In the mountainous Pacific Northwest, variability of the structure and composition of riparian vegetation in time and space is an integral part of the sustained diversity and productivity of aquatic ecosystems, including anadromous fish. Disturbance processes such as flooding, sediment deposition, debris flows, and wildfire help maintain diversity of riparian vegetation. Spatial patterns of disturbance regimes and vegetation development correspond to climate and geology at the broad scale, and factors such as landform at the finer scale. We propose to use understanding of the spatial distribution of climate, geology, disturbance regimes, and landforms to divide riparian networks into segments with similar potential disturbance and vegetation development characteristics. The classified riparian network forms a template for evaluating historical variability of ecosystems in the absence of overt human management, providing a useful context for planning and management. Comparison of current conditions to historical, reference conditions will provide a transparent, logical pathway for planning management of riparian vegetation on federal forest lands in northwest Oregon.
Results/Conclusions
We identified three ecoregions in northwest Oregon with important differences in geology and climate (Coast Range—dissected landscape dominated by sandstone, rain-dominated hydrology; Western Cascades—dissected landscape dominated by volcanic rocks, rain- and snow-dominated hydrology; High Cascades—gentle landscape dominated by volcanic rocks, snow-dominated hydrology). Within the High Cascades, we identified 12 stream-reach types, varying in channel width, predominant disturbance process (fluvial, mixed-severity fire, stand-replacement fire), and potential presence of hardwood trees.

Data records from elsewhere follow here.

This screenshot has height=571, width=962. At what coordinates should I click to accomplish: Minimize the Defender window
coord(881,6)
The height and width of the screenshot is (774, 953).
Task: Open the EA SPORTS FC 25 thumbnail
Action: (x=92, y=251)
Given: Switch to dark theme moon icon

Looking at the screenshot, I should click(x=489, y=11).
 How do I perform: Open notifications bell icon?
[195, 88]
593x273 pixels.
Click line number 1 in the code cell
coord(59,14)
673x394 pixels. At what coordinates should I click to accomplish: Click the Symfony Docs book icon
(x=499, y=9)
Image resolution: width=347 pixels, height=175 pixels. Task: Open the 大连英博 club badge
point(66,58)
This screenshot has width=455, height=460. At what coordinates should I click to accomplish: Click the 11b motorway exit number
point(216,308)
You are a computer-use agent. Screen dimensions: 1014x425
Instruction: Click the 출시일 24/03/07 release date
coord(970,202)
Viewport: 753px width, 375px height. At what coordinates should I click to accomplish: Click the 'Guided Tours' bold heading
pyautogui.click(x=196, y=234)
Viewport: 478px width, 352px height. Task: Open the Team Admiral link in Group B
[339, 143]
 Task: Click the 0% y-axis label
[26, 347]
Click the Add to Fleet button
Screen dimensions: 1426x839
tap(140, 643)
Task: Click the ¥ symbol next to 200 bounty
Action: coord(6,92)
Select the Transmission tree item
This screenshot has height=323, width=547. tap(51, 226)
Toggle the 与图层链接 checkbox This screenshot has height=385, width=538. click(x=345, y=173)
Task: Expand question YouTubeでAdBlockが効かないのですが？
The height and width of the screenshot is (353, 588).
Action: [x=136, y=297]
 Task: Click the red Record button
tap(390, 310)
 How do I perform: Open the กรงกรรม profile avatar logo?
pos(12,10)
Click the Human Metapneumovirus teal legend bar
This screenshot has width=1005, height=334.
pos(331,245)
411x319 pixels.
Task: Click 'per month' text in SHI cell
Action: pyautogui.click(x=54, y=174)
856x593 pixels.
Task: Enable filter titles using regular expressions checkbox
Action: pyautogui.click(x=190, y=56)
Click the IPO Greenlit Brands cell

We delineated riparian zones associated with each stream reach based on floodplain width and the area within which trees can deliver wood to stream channels. We used a regionally-comprehensive vegetation layer based on remote sensing, environmental data, and inventory plots. For historical reference conditions, we took advantage of the large extent of relatively unmanaged areas (wilderness and roadless) within the High Cascades. In addition to calculating mean representation of various vegetation states by reach type, we used bootstrapping to estimate variability for reference conditions. We compared the range of reference vegetation conditions to current conditions for an upcoming planning area on the Willamette National Forest. We identified several vegetation states for which current conditions are outside of reference conditions and so may present appropriate management objectives for restoration.